• 3/30/2005
  • Tempe, AR
  • Summer Robertson
  • www.asuwebdevil.com

It’s a sign of the times. Kids are getting a lot more street smart. When they see an advertisement that reads: “Free money!” they begin to ask questions. The majority of us know it’s just another ploy from some not-so-creative advertisers. The same goes with movies. If someone tells you to see a movie about which you know nothing, you’re going to ask why.

So why aren’t the same questions being asked when it involves something more dangerous, say, hookah? Sure, opponents of smoking have televised ads that tell you to say no. But most of the time, they are so short that they don’t say why. Or they will tell you the same old information: Tobacco may cause cancer, discoloration of the teeth, etc.

But there’s a reason to say no. So before you go out and buy your own hookah, perhaps you should take a few things into account.

Hookah and shisha have been around for ages, originating in the Middle East. Because it is relatively new to the U.S., there have been next to no studies done on it. A lot of people are under the misconception hookah is healthier than cigarettes.

Although hookah waters down tobacco, it doesn’t water down the effects tobacco has on your body. Your lung tissue will still be damaged, and you will be more susceptible to smoking-related diseases such as lung, throat and mouth cancer.

Another misconception is that hookah contains far less tobacco and nicotine than cigarettes because the smoke is filtered through water. This is also wrong. In a study done by Dr. H. A. Hajar (a name more familiar in Europe than here) from the Office of the Minister of Health in Qatar, it was found that 10 grams of treacled tobacco (with molasses) — the average amount in a bowl of hookah — had nicotine equivalent to nearly 50 cigarettes.

So whether you suck on a hose every day or once a week, whether you have a whole bowl to yourself, half a bowl or share with a small group, you could still be taking in the same amount of nicotine as a regular cigarette smoker.

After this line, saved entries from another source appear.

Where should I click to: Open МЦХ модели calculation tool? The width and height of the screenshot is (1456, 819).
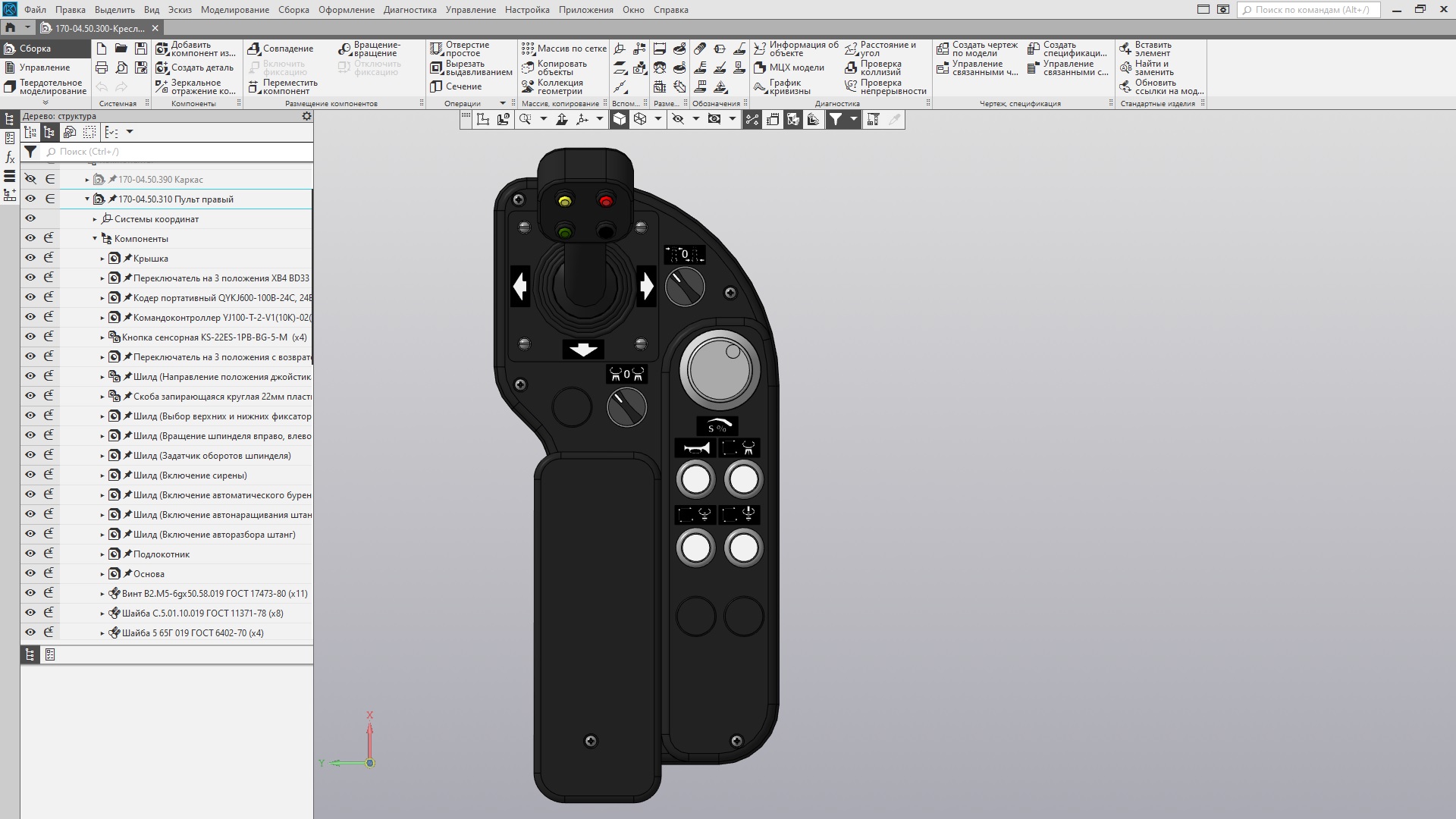click(x=789, y=67)
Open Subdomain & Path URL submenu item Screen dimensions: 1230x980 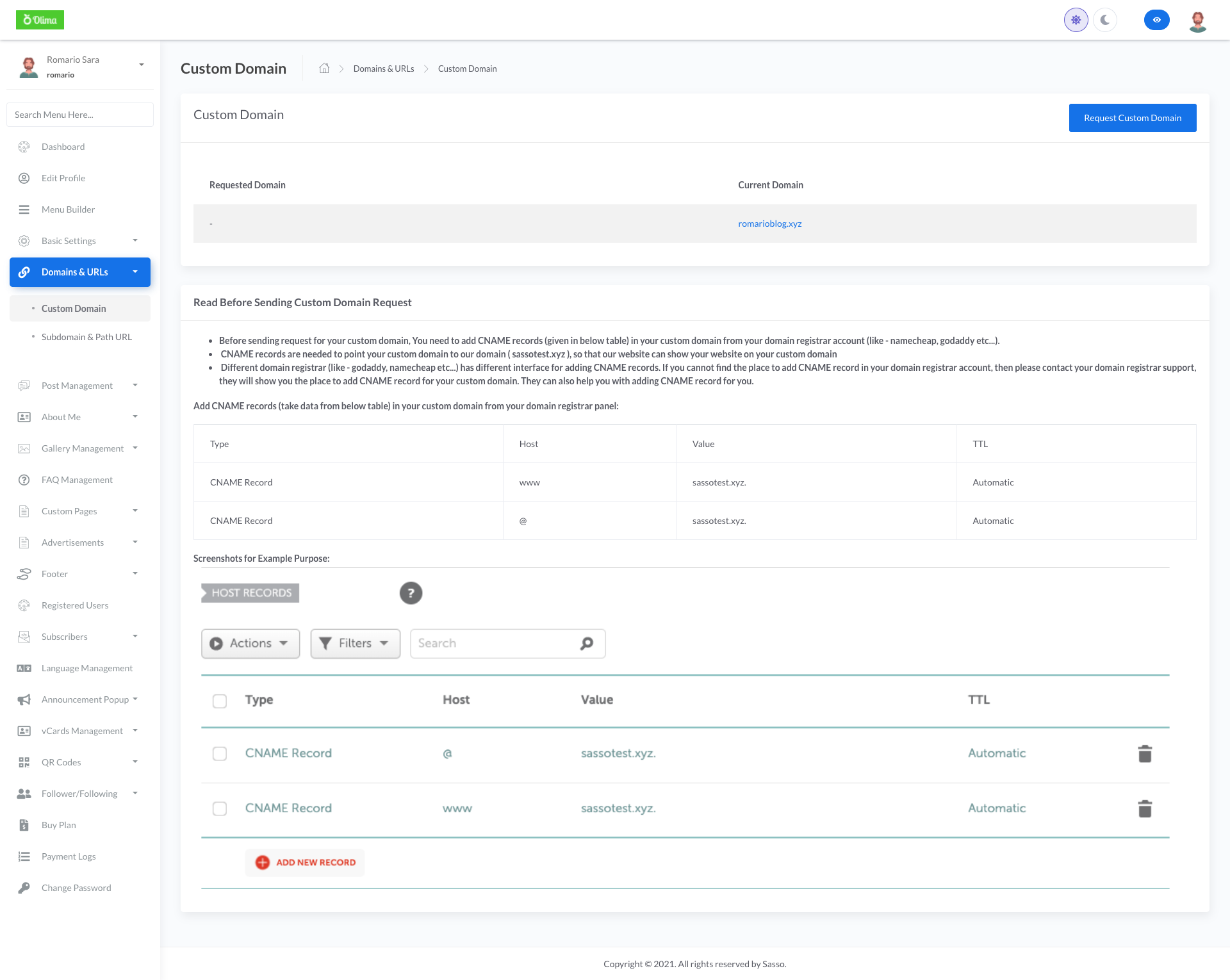86,337
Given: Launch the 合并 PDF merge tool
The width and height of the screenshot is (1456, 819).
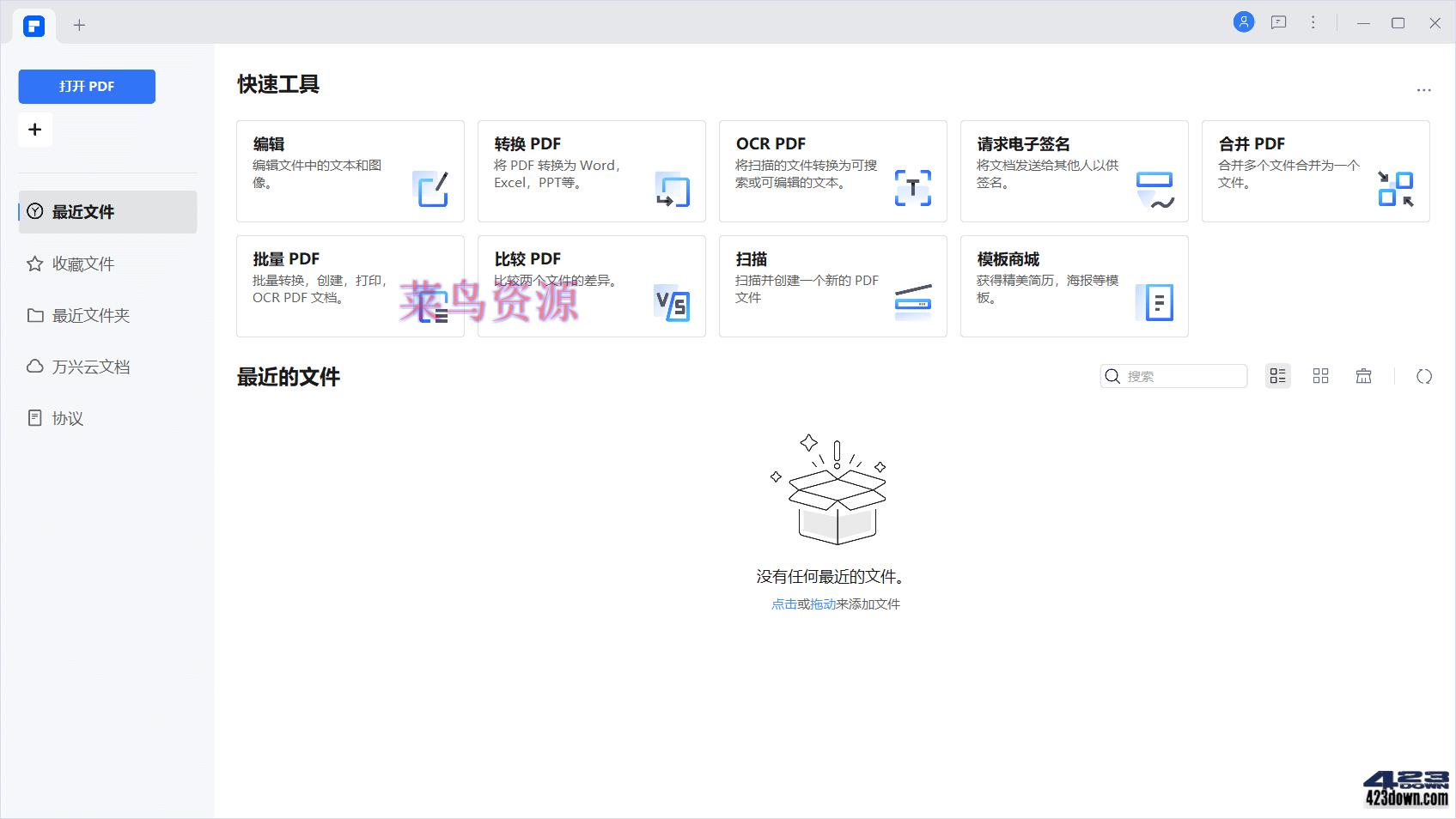Looking at the screenshot, I should pyautogui.click(x=1314, y=171).
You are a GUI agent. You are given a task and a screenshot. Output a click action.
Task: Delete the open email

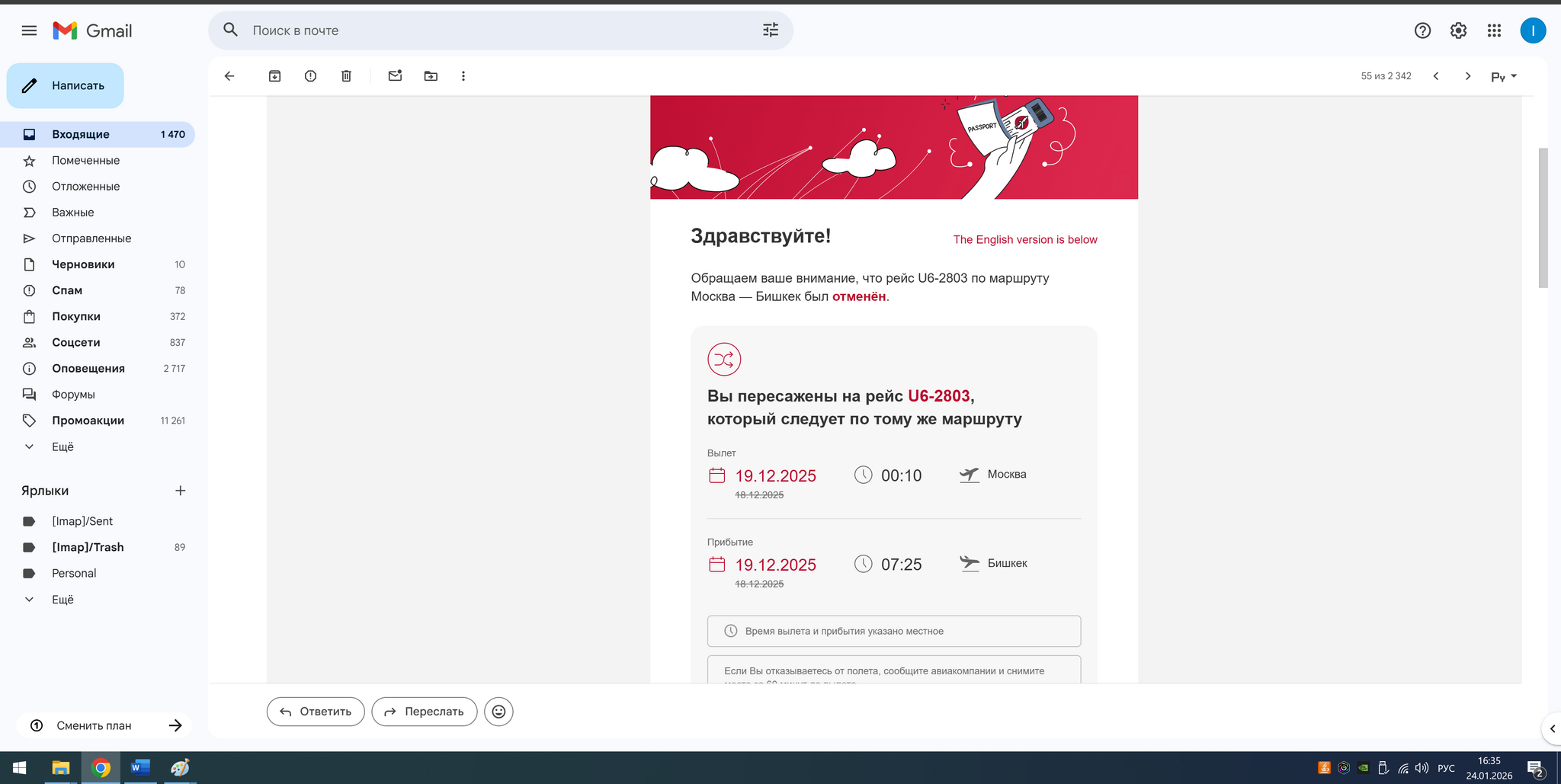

In Arabia, a study found narghile (hookah) has an even higher amount of carbon monoxide than cigarettes, by 15 percent to 20 percent. Carbon monoxide is a highly poisonous gas and is the same toxin released from burning gasoline.

When inhaled, carbon monoxide replaces the oxygen in your body that the hemoglobin in your blood carries. When your heart doesn’t receive enough oxygen, it speeds up to try to make up for it. If carbon monoxide is still inhaled, it can lead to breathing difficulty, cardiac trauma, brain damage, coma and death.

If you’re one of those “it won’t happen to me” people, this information probably won’t faze you — not until you’re in the hospital on a breathing machine being told your options are running out and your chemotherapy bill has exceeded $70,000.

If you are one of those people who likes to rationalize everything — telling yourself you don’t do it enough for it to be harmful — this information probably won’t hit you until 20 years from now when you’re married with kids, coming out of your annual checkup and being told they found a spot on your lungs roughly the size of a nickel that looks like cancer.

These situations are real, and whether you think they will happen to you won’t change anything. Hookah is no better than cigarettes, whether you choose to believe it or not.

So before you succumb to peer pressure, before you read articles in The State Press that solicit buying your own hookah, before you get caught up in the most popular new import from overseas, try looking before you leap.

It’s not as healthy as people say. It’s not an alternative to cigarettes. And it’s not going to leave your body without harming it. If you want to dig your own grave, that’s fine. But at least now you’ll do it knowingly.